- Born: London, England
- Education: University of Exeter University of California Santa Cruz
- Occupation: Publisher
- Known for: Founder and CEO of Jacaranda Books

= Valerie Brandes =

British book publisher

Valerie Brandes is a British publisher who is the founder and CEO of Jacaranda Books, a diversity-led publishing house established in 2012.

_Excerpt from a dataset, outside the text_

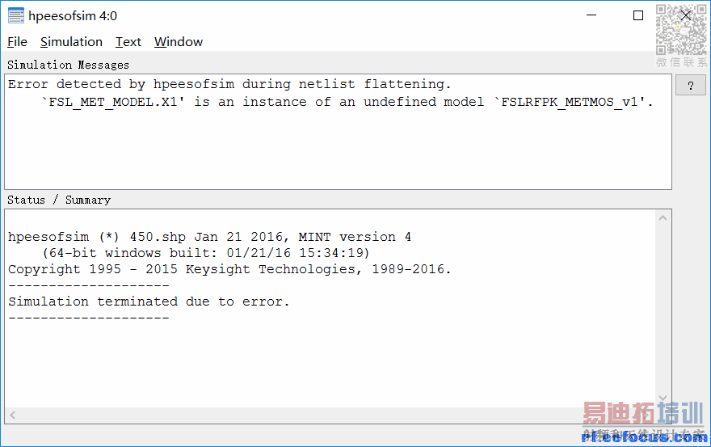Viewport: 711px width, 447px height.
Task: Click the "Error detected by hpeesofsim" line
Action: (x=229, y=84)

She was born in Stoke Newington, London, England, second youngest of her parents' children. Growing up with an interest in books and reading, she went on to study American and Commonwealth Arts at the University of Exeter. Her undergraduate course included a year of international study and she took a place at University of California, Santa Cruz, remaining in San Diego for the following two decades (having on the first day of school met her husband, with whom she would have two children). During this period, she worked at booksellers Barnes and Noble, and joined the Writer's Guild writing collective.

Eventually returning to live in London with her family, Brandes in 2008 she took a master's degree in Publishing Studies at City, University of London, and on graduating worked as office manager for Profile Books, before setting up diversity-led publishing company Jacaranda Books in 2012. which aims to provide a space for writing "as cosmopolitan as our city".

Brandes was listed consecutively in the Powerlist 2018 and Powerlist 2019 as one of the 100 most influential black Britons. In June 2021, she was an invited speaker at the online London Book Fair.